Compress and Control
Joel Veness, Marc G. Bellemare, Marcus Hutter, Alvin Chua, Guillaume, Desjardins

TL;DR
This paper introduces an information-theoretic policy evaluation method that transforms compression models into value estimators for reinforcement learning, demonstrating effectiveness even with limited models on Atari games.
Contribution
It presents a novel approach linking compression models to value estimation, with theoretical guarantees and practical success in complex environments.
Findings
Consistent value estimation with powerful models under stationarity.
Effective control achieved with limited models in Atari games.

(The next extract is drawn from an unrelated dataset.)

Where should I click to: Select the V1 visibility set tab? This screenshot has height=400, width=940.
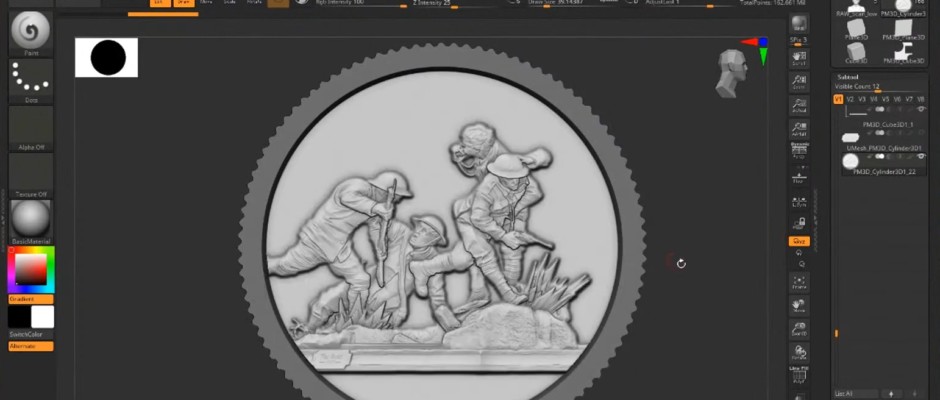click(838, 99)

Potential scalability demonstrated for large problems.
Abstract
This paper describes a new information-theoretic policy evaluation technique for reinforcement learning. This technique converts any compression or density model into a corresponding estimate of value. Under appropriate stationarity and ergodicity conditions, we show that the use of a sufficiently powerful model gives rise to a consistent value function estimator. We also study the behavior of this technique when applied to various Atari 2600 video games, where the use of suboptimal modeling techniques is unavoidable. We consider three fundamentally different models, all too limited to perfectly model the dynamics of the system. Remarkably, we find that our technique provides sufficiently accurate value estimates for effective on-policy control. We conclude with a suggestive study highlighting the potential of our technique to scale to large problems.